When the market goes on sale I will be happy to buy stocks again...and it will.
Meanwhile I would rather collect interest on MM and CD's, rather than risk a 40% spanking which would not be at all ER friendly.
Risk is a funny thing. Volatility and market crashes get a lot of press and make for great conversation, but you dont hear much talk about the risk of not being able to keep up with inflation.
The latter scares me much more and IMHO, there's no better equity investment than common stocks.
Past performance may be no guarantee of future results, but what the hell else are you going to go on?
One thing that I have noticed is no one likes stocks in general the last 4 or 5 years or so! - Nobody! - All the Brokerage Houses say they are overvalued, most individuals that bought in the late 1990's and got burnt, hate them! - Everyone on this forum says they are overvalued! - Even me. I say they are overvalued!
Since, everyone hates them, the sellers must have sold already. Or what would it take to get a major sell off?
So, if you ever believed in a contrarian play, this could be it. Not real estate, because everyone here LOVES Real Estate - mainly because we've had huge increases in the last 4 or 5 years.

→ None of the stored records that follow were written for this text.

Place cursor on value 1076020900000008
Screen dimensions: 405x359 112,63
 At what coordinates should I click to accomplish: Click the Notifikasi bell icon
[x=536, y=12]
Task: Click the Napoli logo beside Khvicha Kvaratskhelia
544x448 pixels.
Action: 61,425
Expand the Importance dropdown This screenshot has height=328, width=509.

When ever I hear that someone is waiting for the Big Sale on Wall Street. The phrase of "More money has been lost waiting for the big Correction, than the Correction itself"
Just a thought
The income fund in my 401k this year pays 5.5%. With the market over-valued the way it is, why shouldn't I ride it out until the next crash and then get bullish?

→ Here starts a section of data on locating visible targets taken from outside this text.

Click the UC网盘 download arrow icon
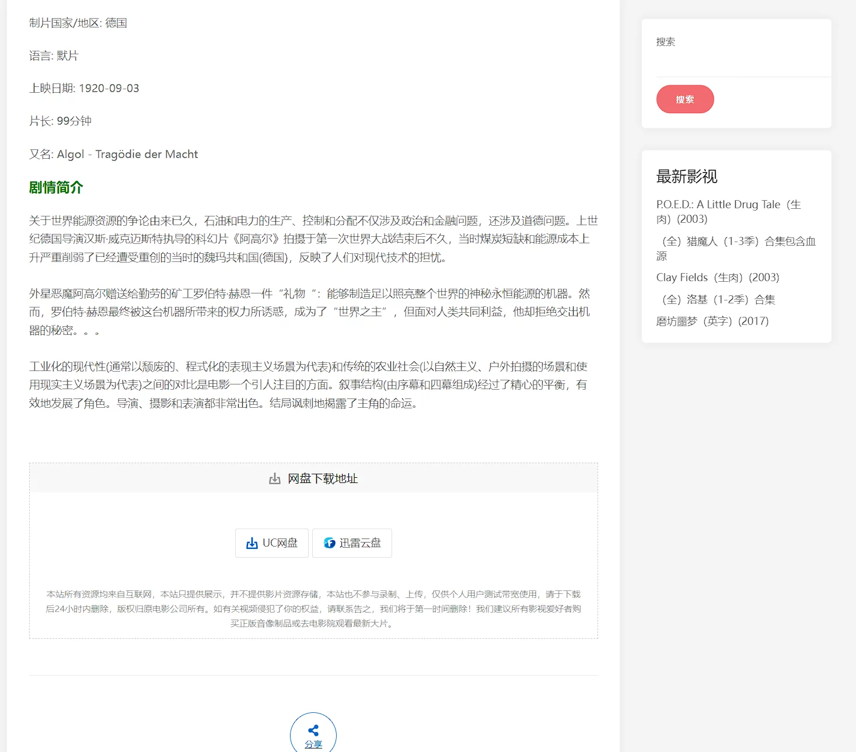Viewport: 856px width, 752px height. point(251,543)
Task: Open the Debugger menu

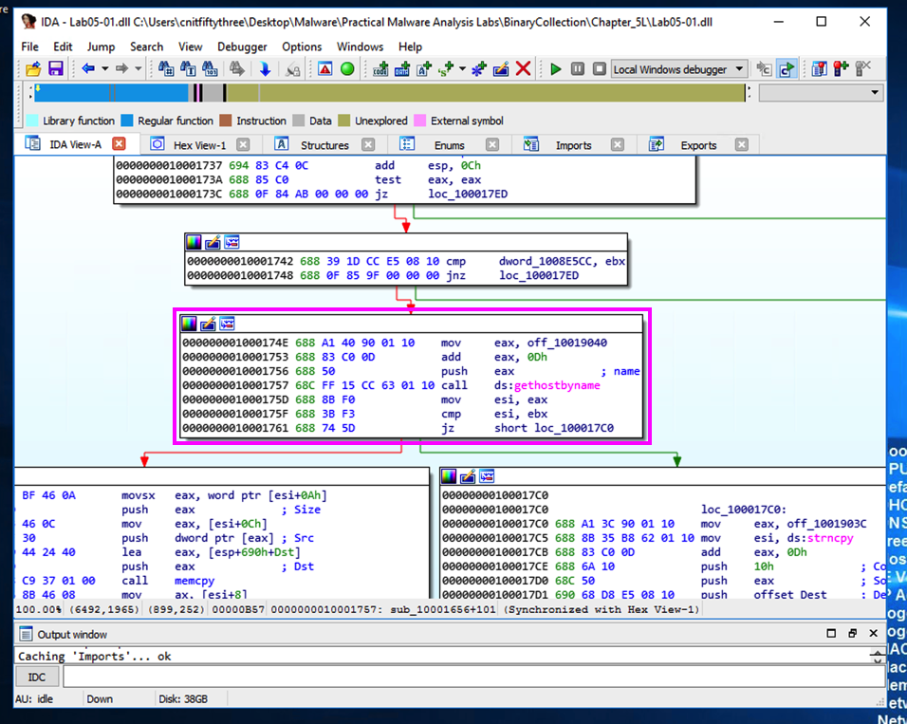Action: click(x=242, y=46)
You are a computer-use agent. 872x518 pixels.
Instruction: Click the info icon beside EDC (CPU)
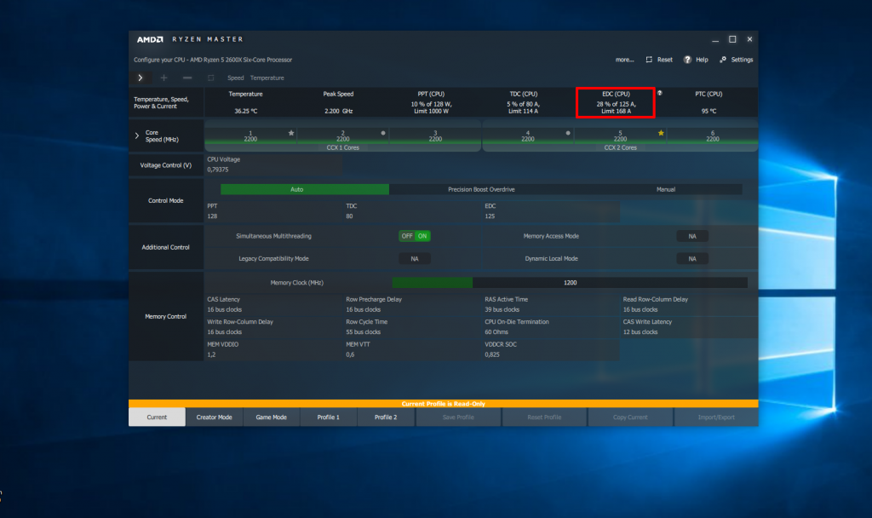660,93
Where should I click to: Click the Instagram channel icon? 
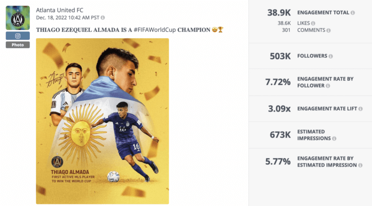(18, 36)
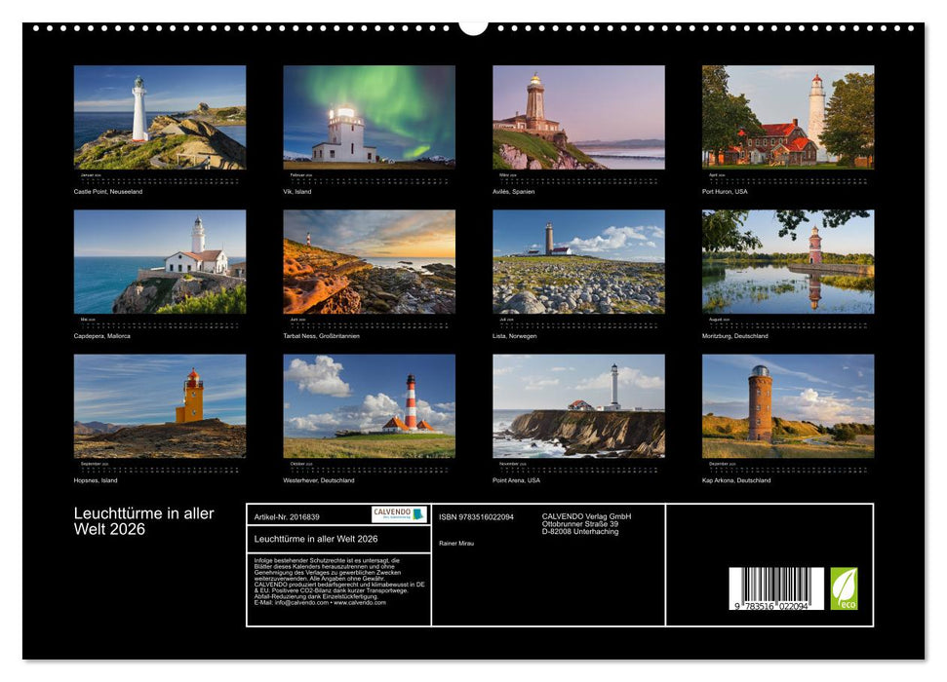Select the Westerhever, Deutschland striped lighthouse
Screen dimensions: 947x682
pyautogui.click(x=369, y=405)

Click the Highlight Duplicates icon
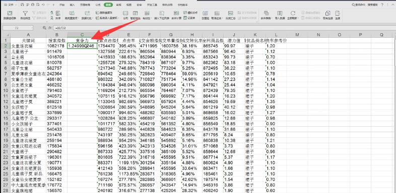[x=72, y=15]
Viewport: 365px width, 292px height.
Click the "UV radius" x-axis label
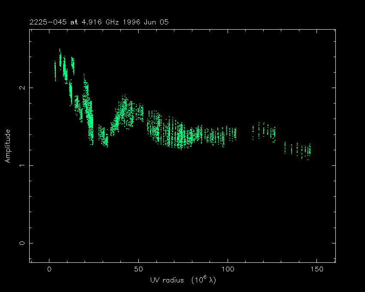pos(183,280)
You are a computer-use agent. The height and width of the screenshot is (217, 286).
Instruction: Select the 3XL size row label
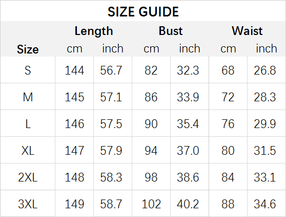[x=28, y=204]
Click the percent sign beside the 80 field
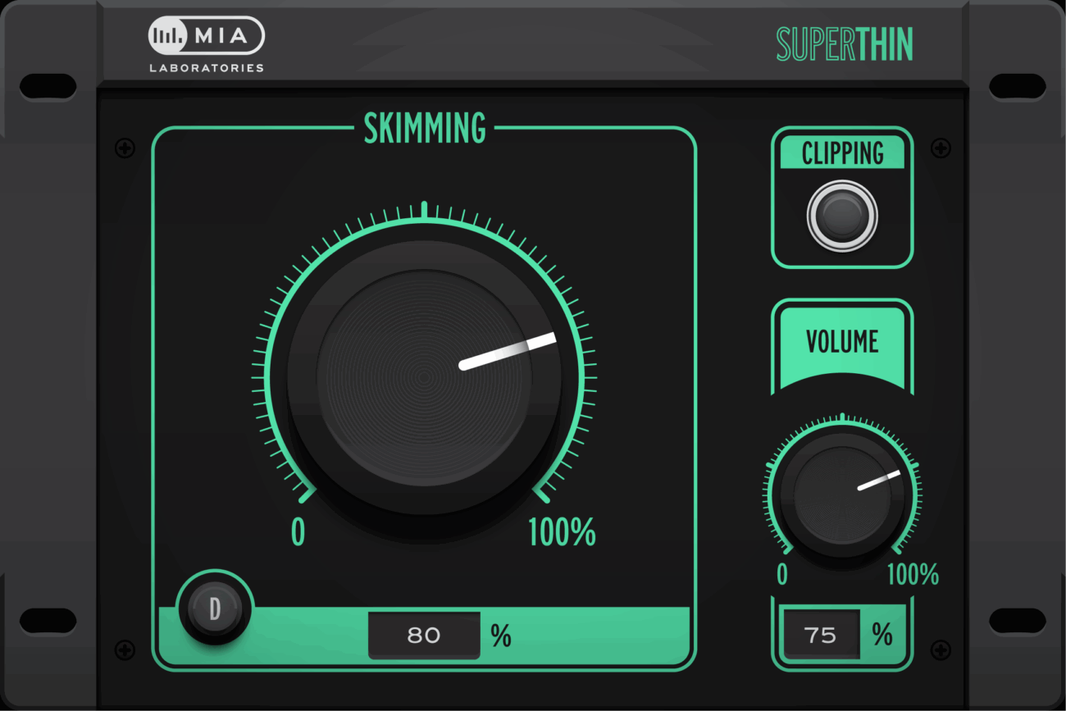Viewport: 1066px width, 711px height. click(x=501, y=635)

Sounds like Eagle could be a market strategists and get paid millions to be correct every once and a while. Up, down, side-to-side & trading range. You guys remember Abby J Cohen? She was labeled as a market "guru" b/c she made one good call. I don't see her in the press too much anymore with the exception of Barrons Roundtable (and I don't think she belongs either )

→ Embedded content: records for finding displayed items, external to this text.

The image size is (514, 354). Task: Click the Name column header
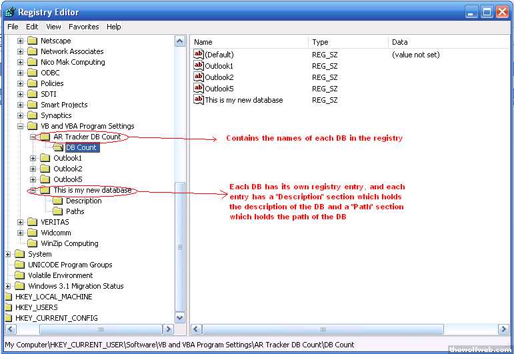point(249,42)
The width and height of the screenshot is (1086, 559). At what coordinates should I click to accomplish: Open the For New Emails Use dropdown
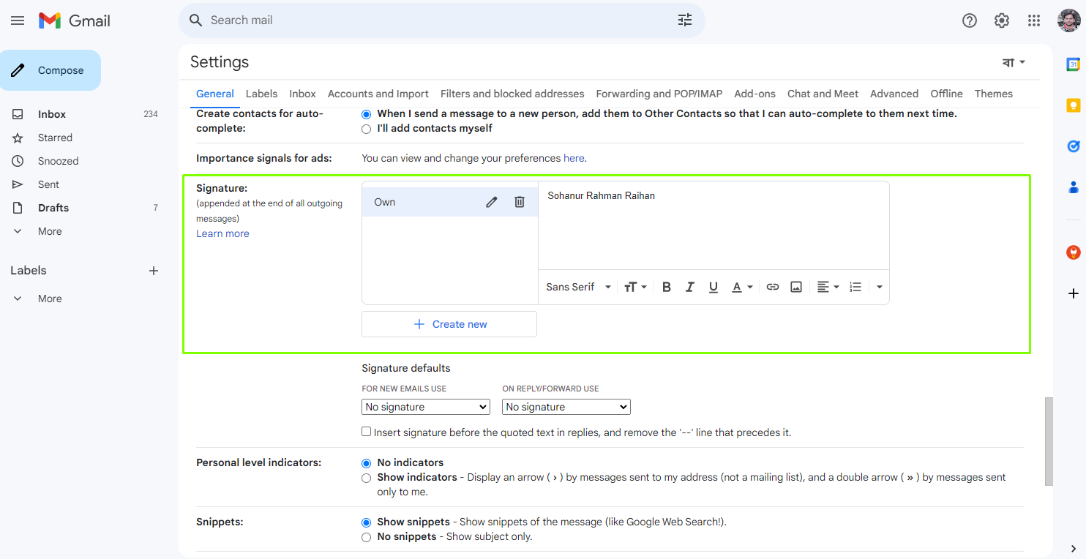[426, 407]
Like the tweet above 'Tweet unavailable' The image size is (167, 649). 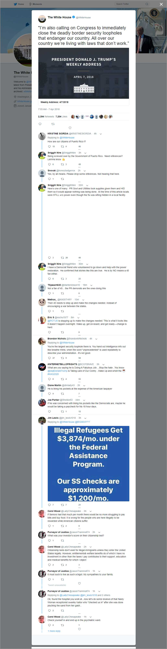pyautogui.click(x=79, y=583)
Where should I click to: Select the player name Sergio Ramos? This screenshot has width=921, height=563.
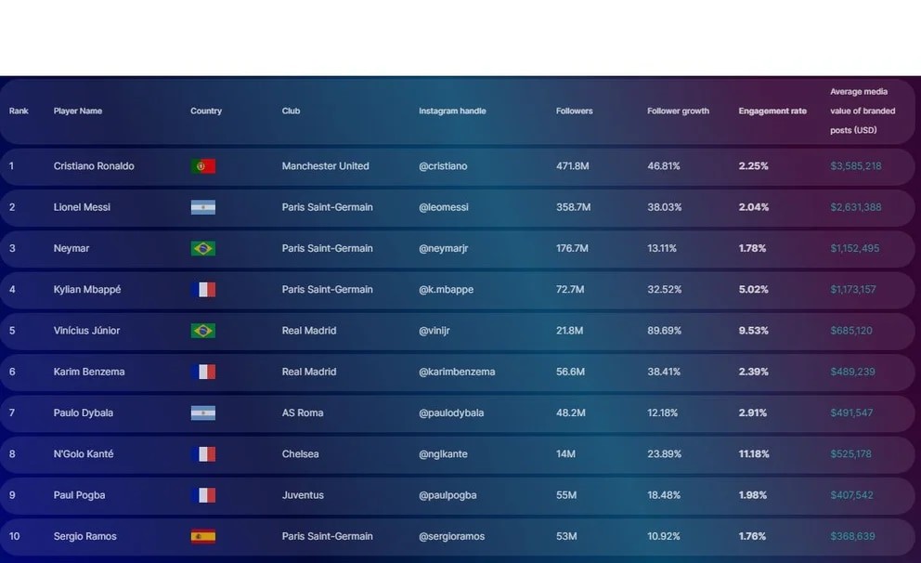click(85, 536)
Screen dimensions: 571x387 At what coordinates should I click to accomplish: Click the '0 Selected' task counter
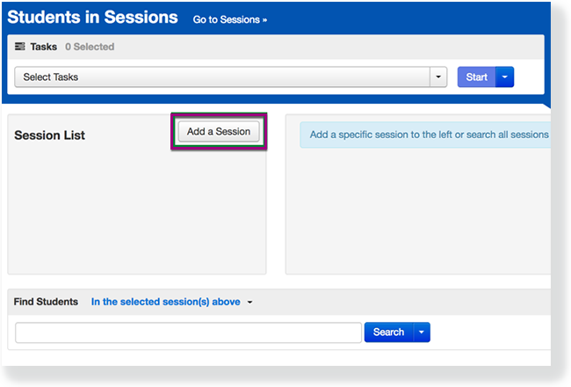[x=90, y=47]
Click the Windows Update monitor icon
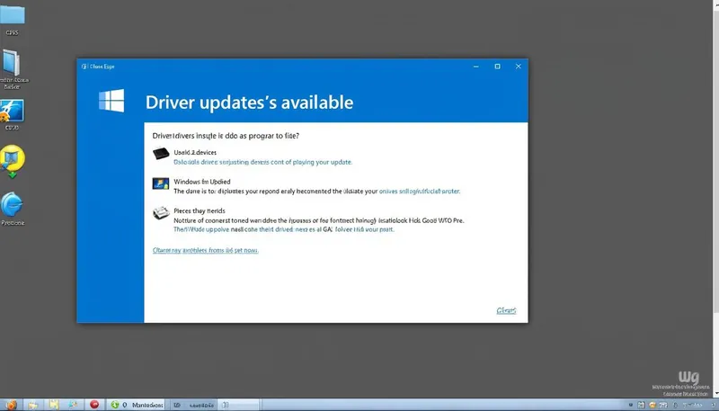The image size is (719, 411). [x=161, y=183]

Without looking, I think the 5 year s&p 500 appreciation through 12/31/04 is still high single or double digit negative returns though? Apparently theres a good reason to hate stocks.
Last I looked, which was probably in December 2004, my portfolio had a 7.something% IRR per Quicken, and I'm mostly S&P500, with a smattering of my employer's stock which has underperformed the S&P over that time period and out of which I have been diversifying. So I'd bet that the S&P's rate of return for 5 years ending 12/31/04 is actually positive 7.something%.
malakito
I have some Oracle and Comcast that I want to get out of in order to purchase dividend paying stocks. Does anyone have any recommendations for me to research?